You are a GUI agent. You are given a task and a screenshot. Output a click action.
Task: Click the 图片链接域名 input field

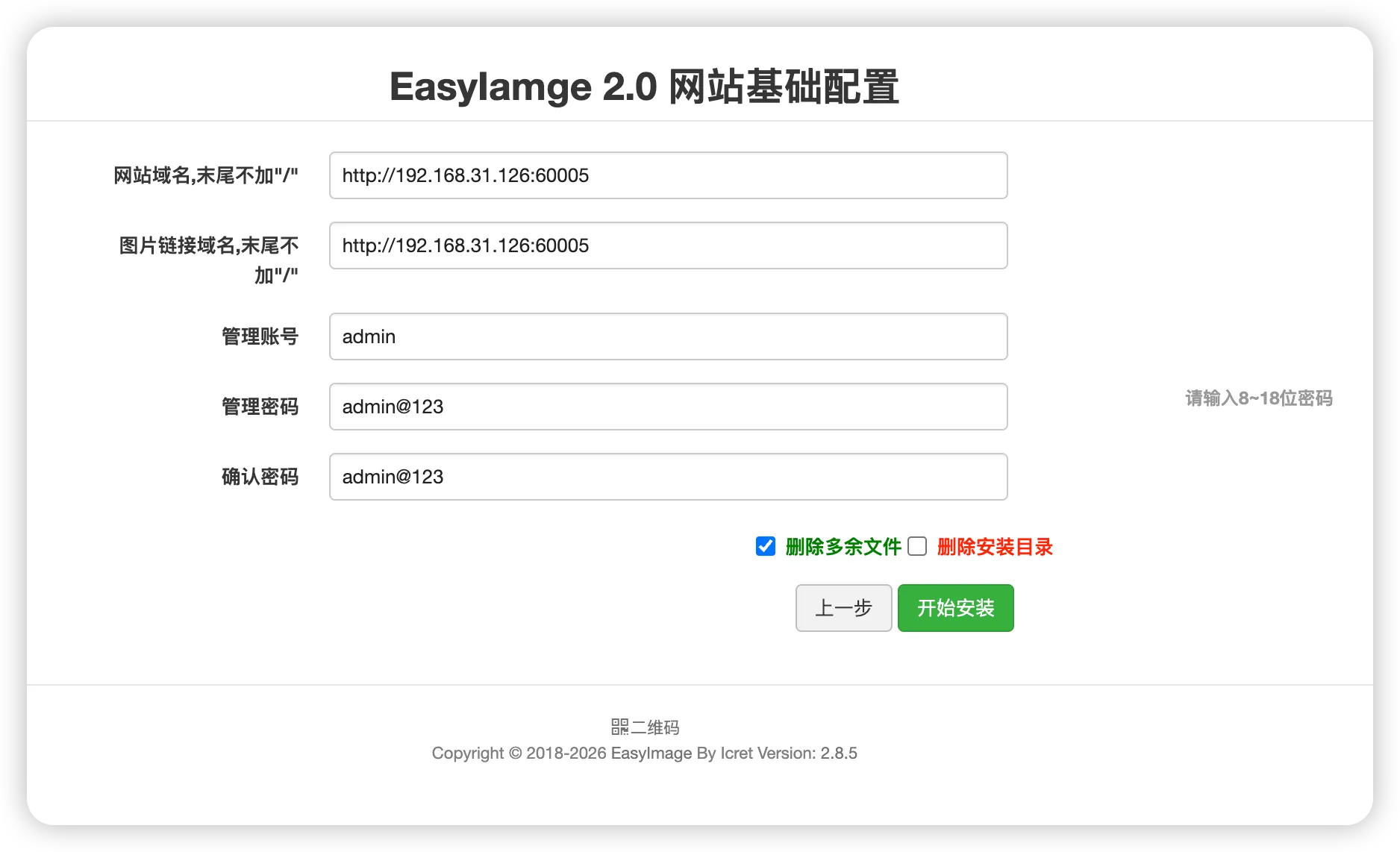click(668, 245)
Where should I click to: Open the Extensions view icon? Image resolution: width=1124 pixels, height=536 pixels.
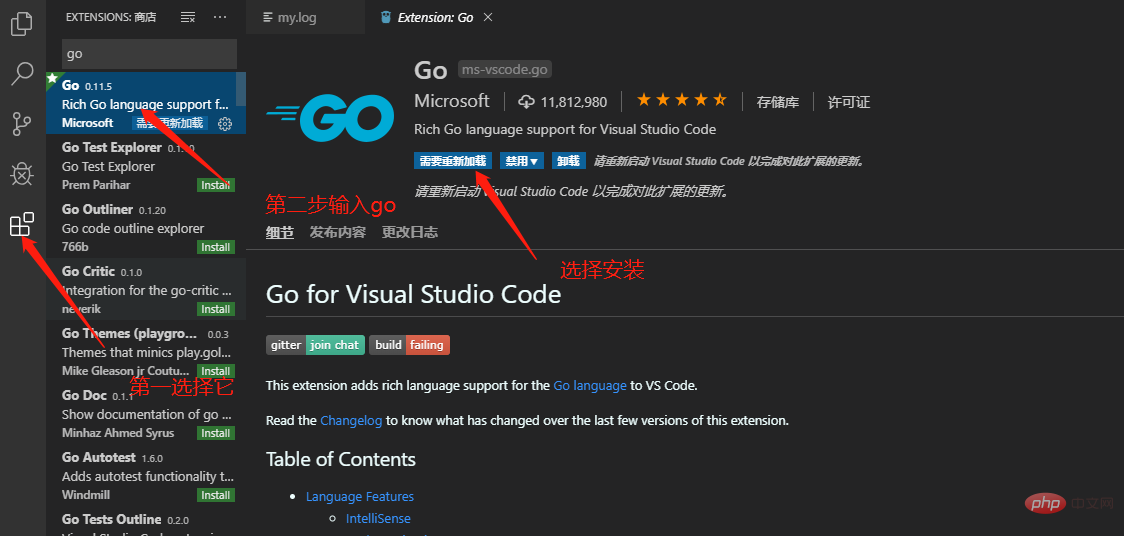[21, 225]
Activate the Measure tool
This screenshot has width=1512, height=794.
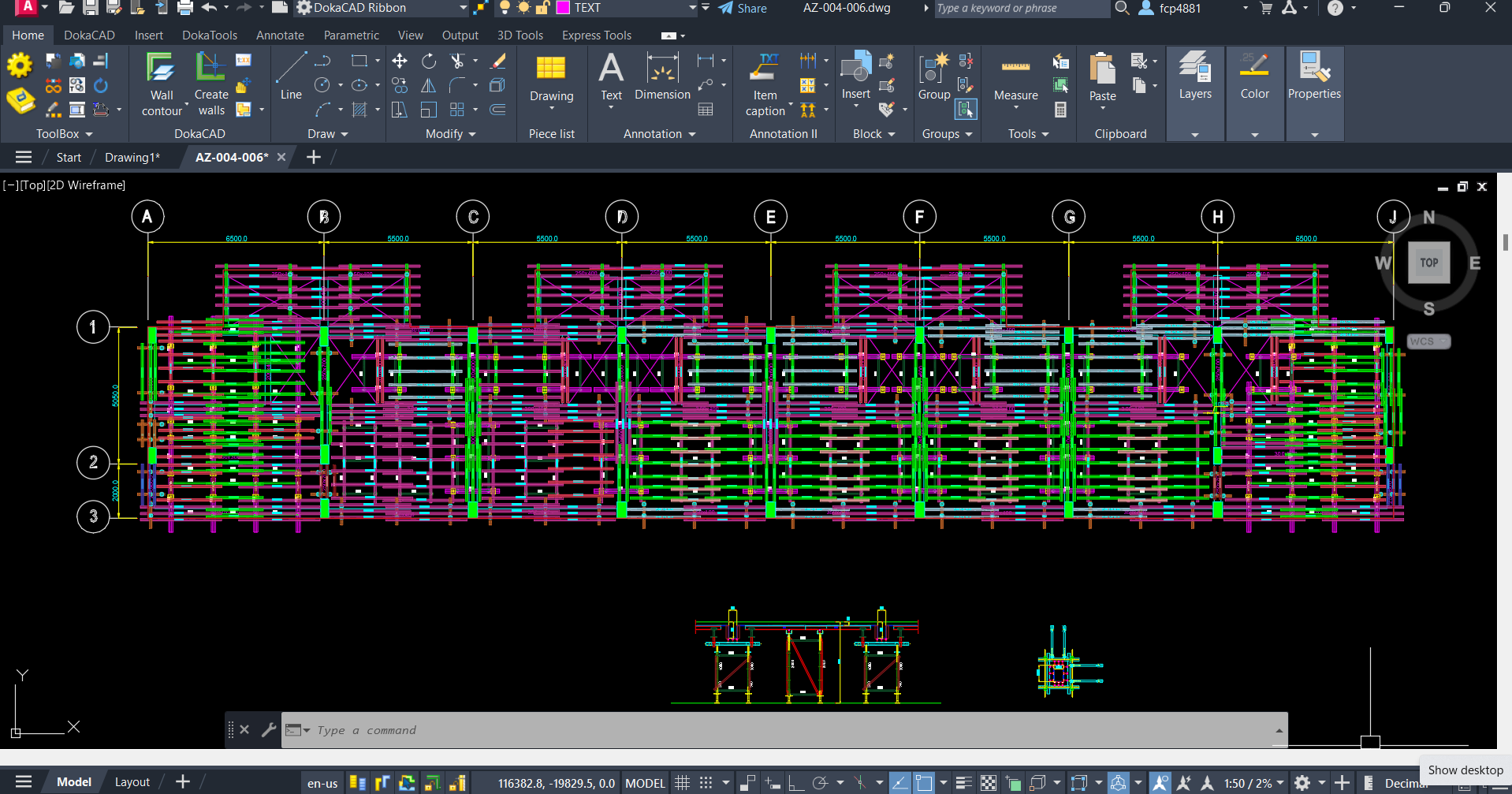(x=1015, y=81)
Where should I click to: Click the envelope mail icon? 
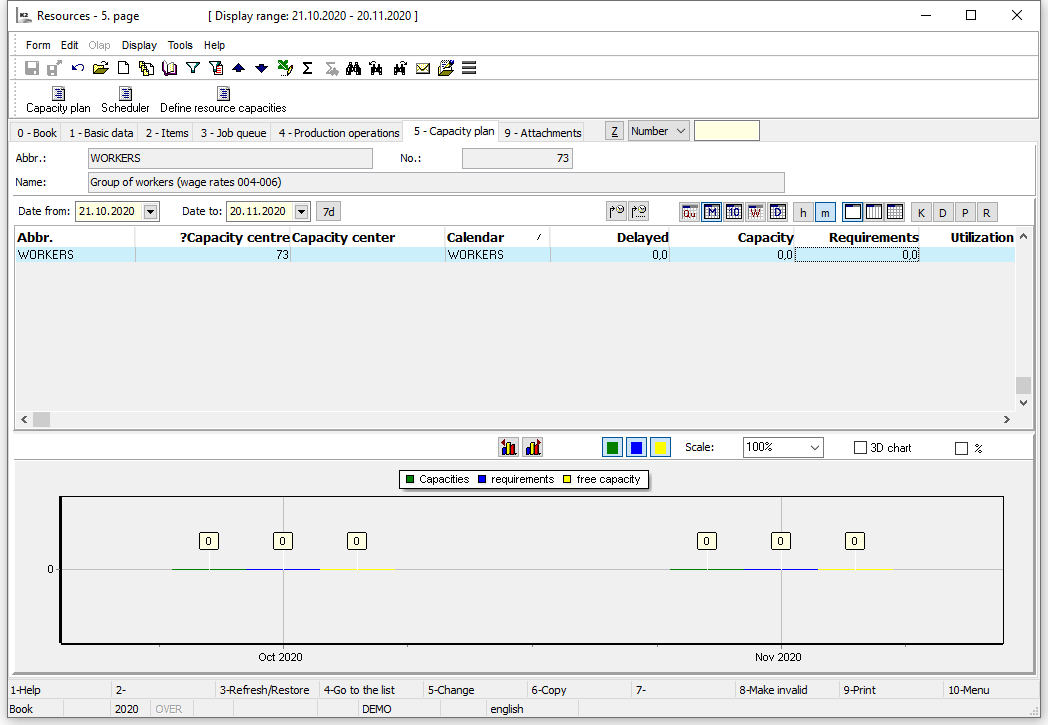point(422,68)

*WHAT YOU ARE ASKED TO DO:*
Restate each line of the records exactly; pictures do not belong in the copy.

*RESPONSE TO THE TASK:*
You are a GUI agent. You are given a task and a screenshot. Output a click action.
Task: Click the 图片链接域名 input field

click(668, 245)
Where should I click to: Open the Extensions view icon? Image resolution: width=1124 pixels, height=536 pixels.
[21, 225]
Activate the Measure tool
This screenshot has width=1512, height=794.
(x=1015, y=81)
Where should I click to: Click the envelope mail icon? 
point(422,68)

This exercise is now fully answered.